• **Text block**
============

Transportation to and from varies a lot, so I left it out of the above breakdown along with most incidental/one-time personal costs. But for those interested, in this particular case, I booked a direct train with Renfe from València Nord to Cordoba; the cost was 45,35€ ($48.08). All other standard day to day expenses are included to give an idea of how much basic living costs in the area are. Groceries will sometimes include personal care items (i.e., toothpaste, deodorant, etc.).
** I try to use Rakuten whenever it’s an option; why not take the money. It works with a browser add-on, and there is also a mobile app. Note from the Ratuken site, “Stores pay us a commission for sending our members to their websites, and we share it with you. It’s that simple!” If you haven’t signed up yet, and are interested, please consider using this referral link to help support me, and get a signup bonus. I use it regularly and recommend it, but take a look for yourself to decide if it’s right for you. When you sign up using the link, use it spending $, we each get $! The $ varies, I’ve recently seen at $40 and $30. They state “Offer may be modified or canceled anytime.” Payments are made by PayPal, or you can have a check sent to you.

============

• **Dataset**
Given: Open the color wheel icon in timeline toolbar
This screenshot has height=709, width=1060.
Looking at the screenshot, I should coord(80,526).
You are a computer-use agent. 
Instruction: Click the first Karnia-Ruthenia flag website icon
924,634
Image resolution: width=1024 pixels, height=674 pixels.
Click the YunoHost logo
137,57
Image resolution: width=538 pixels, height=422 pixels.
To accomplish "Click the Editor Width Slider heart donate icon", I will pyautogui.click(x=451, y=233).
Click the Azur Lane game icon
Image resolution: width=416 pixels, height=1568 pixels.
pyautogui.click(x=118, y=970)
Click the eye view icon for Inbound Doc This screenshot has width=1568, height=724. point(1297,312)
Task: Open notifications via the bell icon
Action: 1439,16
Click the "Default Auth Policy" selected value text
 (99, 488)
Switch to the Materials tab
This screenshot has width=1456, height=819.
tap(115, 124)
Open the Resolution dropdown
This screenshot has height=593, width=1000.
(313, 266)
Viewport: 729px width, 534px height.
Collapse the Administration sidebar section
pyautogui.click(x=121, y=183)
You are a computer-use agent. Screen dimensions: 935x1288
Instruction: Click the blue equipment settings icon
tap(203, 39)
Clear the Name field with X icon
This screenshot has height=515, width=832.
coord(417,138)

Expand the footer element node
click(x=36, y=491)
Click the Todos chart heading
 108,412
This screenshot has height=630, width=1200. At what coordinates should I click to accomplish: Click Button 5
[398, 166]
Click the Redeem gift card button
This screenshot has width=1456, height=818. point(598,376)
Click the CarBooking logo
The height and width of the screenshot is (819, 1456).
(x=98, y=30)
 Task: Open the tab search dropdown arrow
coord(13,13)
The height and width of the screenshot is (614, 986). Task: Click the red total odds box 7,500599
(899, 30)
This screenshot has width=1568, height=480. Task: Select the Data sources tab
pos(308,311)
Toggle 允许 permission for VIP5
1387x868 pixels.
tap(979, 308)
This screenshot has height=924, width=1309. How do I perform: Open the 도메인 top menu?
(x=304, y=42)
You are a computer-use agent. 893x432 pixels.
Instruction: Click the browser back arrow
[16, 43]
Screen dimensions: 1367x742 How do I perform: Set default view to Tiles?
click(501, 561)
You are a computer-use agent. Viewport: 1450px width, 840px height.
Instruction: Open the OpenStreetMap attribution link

============

• **Given problem A**
According to the travel cost passage, what did the direct train from València Nord to Cordoba cost?
• **Given problem B**
Decide whether each statement agrees with the travel cost passage, and back each yes or no with the deciding words quoted from it: (i) The train was booked with Renfe. (ii) Rakuten pays out only through PayPal. (iii) Transportation to and from is included in the breakdown.
• **Given problem C**
Carry the travel cost passage forward with a few sentences that pick up after its final line.

• **Written reply A**
45,35€ ($48.08)

• **Written reply B**
(i) Yes: "I booked a direct train with Renfe from València Nord to Cordoba"
(ii) No: "Payments are made by PayPal, or you can have a check sent to you."
(iii) No: "Transportation to and from varies a lot, so I left it out of the above breakdown"

• **Written reply C**
*** Of course, the currency exchange varied during the stay, so for simplicity, I used a rate of 1 USD = 0,91€ for cash transactions. The accommodations and some daily purchases made on cards were entered at the converted cost charged.
**** Since this is my living situation, I don’t go to top-rated restaurants or paid entry to tourist attractions too much. I do eat out a lot, but nothing too special; to some extent, it’s somewhat more cost-effective this way… at least that’s what I’m telling myself. I try to be cost-conscious, eating as a local would… maybe you could say like a broke college guy that is LOL! I try to note any differences to this above.